8. En deuxième lieu, aux termes de l’article R. 421-1 du code de justice administrative : « La juridiction ne peut être saisie que par voie de recours formé contre une décision, et ce, dans les deux mois à partir de la notification ou de la publication de la décision attaquée. » Le résumé non technique permettant à la requérante d’avoir connaissance de l’existence de la décision litigieuse a été publié le 29 mars 2022 et le délai de recours à son encontre a expiré le 1er juin 2022, le 30 mai étant un samedi. Il en résulte que, en application de l’article L. 411-2 précité du code des relations entre le public et l’administration, le recours gracieux du 20 mai 2022, réceptionné le 23 mai alors que le délai de recours contentieux n’était pas expiré, a interrompu celui-ci. Une décision implicite de rejet est née le 23 juillet 2022. Il en résulte que les conclusions formées le 20 septembre 2022 qui, ainsi qu’il a été dit ci-dessus, doivent être regardées comme tendant dès l’origine à l’annulation de l’autorisation délivrée le 22 janvier 2022, l’ont été dans le recours contentieux de deux mois et ne sont donc pas tardives.
9. En troisième lieu, ainsi qu’il a été dit ci-dessus, le recours gracieux du 20 mai 2022 ne tendait qu’à demander à l’administration de reconsidérer sa position quant à la décision du 22 janvier 2022 et a eu pour effet de proroger le délai de recours contentieux à l’encontre de celle-ci. Par suite, le moyen soulevé par la ministre tiré de ce qu’il ne lui était plus loisible d’abroger la décision en cause à la date d’introduction de la requête en raison de l’expiration du délai de quatre mois prévu par les dispositions de l’article L. 242-1 du code des relations entre le public et l’administration, est sans incidence quant à la recevabilité des conclusions présentées devant le juge de l’excès de pouvoir, auquel ces dispositions n’ont ni pour objet, ni pour effet d’interdire l’annulation par le juge de la légalité d’un acte administratif plus de quatre mois après son édiction. Pour les mêmes motifs, le moyen est sans incidence quant à l’opérance des moyens tendant à l’annulation de cette décision.
Sur la légalité de l’autorisation accordée :
10. Aux termes de l’article R. 214-122 du code rural et de la pêche maritime : « la réalisation d’un projet comportant l’exécution d’une ou de plusieurs procédures expérimentales est soumise à l’obtention d’une autorisation accordée par le ministre chargé de la recherche dans les conditions prévues à l’article R. 214-123. » L’article R. 214-123 du même code dispose que : « L’autorisation ne peut être accordée à un projet que s’il a fait l’objet d’une évaluation éthique favorable. » Le I de l’article R. 214-117 du même code prévoit que : « tout projet fait l’objet d’une évaluation éthique par un comité d’éthique en expérimentation animale agréé par arrêté du ministre chargé de la recherche. »
11. Il résulte de la combinaison de ces dispositions que le ministre chargé de la recherche ne peut autoriser la réalisation d’un projet comportant l’exécution d’une ou de plusieurs procédures expérimentales qu’après un avis conforme délivré par un comité d’éthique en expérimentation animale agréé. En l’absence d’un tel avis conforme régulièrement délivré, la décision du ministre est entachée d’incompétence.

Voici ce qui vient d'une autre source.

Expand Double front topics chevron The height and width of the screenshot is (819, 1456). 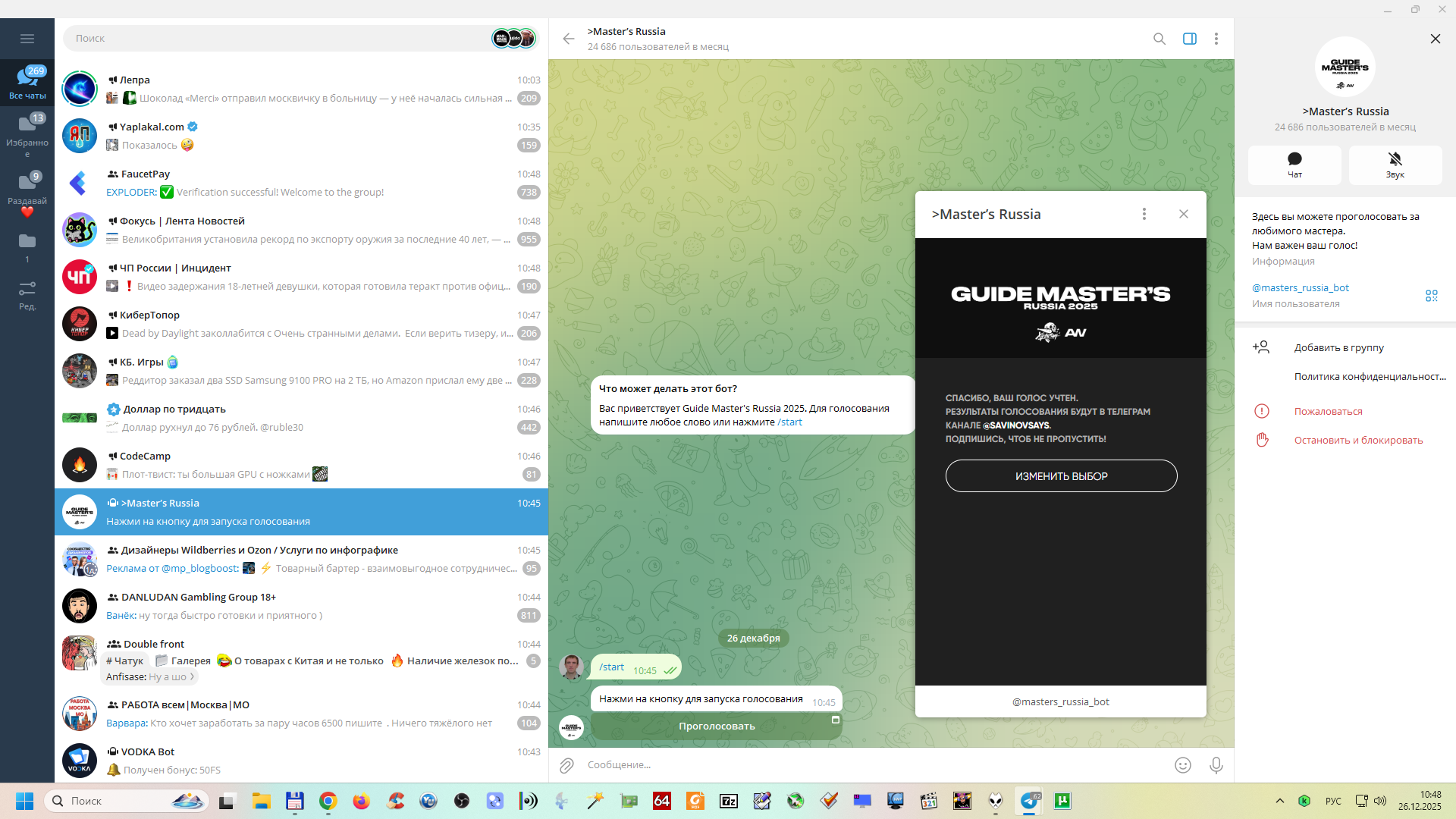(192, 677)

12. Il est constant qu’à la date d’édiction de l’autorisation litigieuse, le comité d’éthique en expérimentation animale CE 122 n’était pas encore agréé, de sorte qu’il ne pouvait valablement se prononcer. La décision par laquelle la ministre de l’enseignement supérieur, de la recherche et de l’innovation a autorisé la réalisation du projet référencé NTS 609821 est dès lors entachée d’incompétence et ne peut, pour ce motif et sans qu’il soit besoin de se prononcer sur les autres moyens de la requête, qu’être annulée, de même que, par voie de conséquence, la décision implicite de rejet du recours gracieux de l’association Transcience.
Sur les frais de l’instance :
13. Il y a lieu, dans les circonstances de l’espèce, de mettre la somme de 250 euros à la charge de l’Etat au titre de l’article L. 761-1 du code de justice administrative.
D E C I D E :
Article 1er : L’autorisation accordée au projet référencé NTS 609821 le 22 janvier 2022 est annulée, ensemble le rejet du recours gracieux de l’association Transcience.
Article 2 : L’Etat versera la somme de 250 euros à l’association Transcience au titre de l’article L. 761-1 du code de justice administrative.
Article 3 : Le présent jugement sera notifié à l’association Transcience et à la ministre de l’enseignement supérieur et de la recherche.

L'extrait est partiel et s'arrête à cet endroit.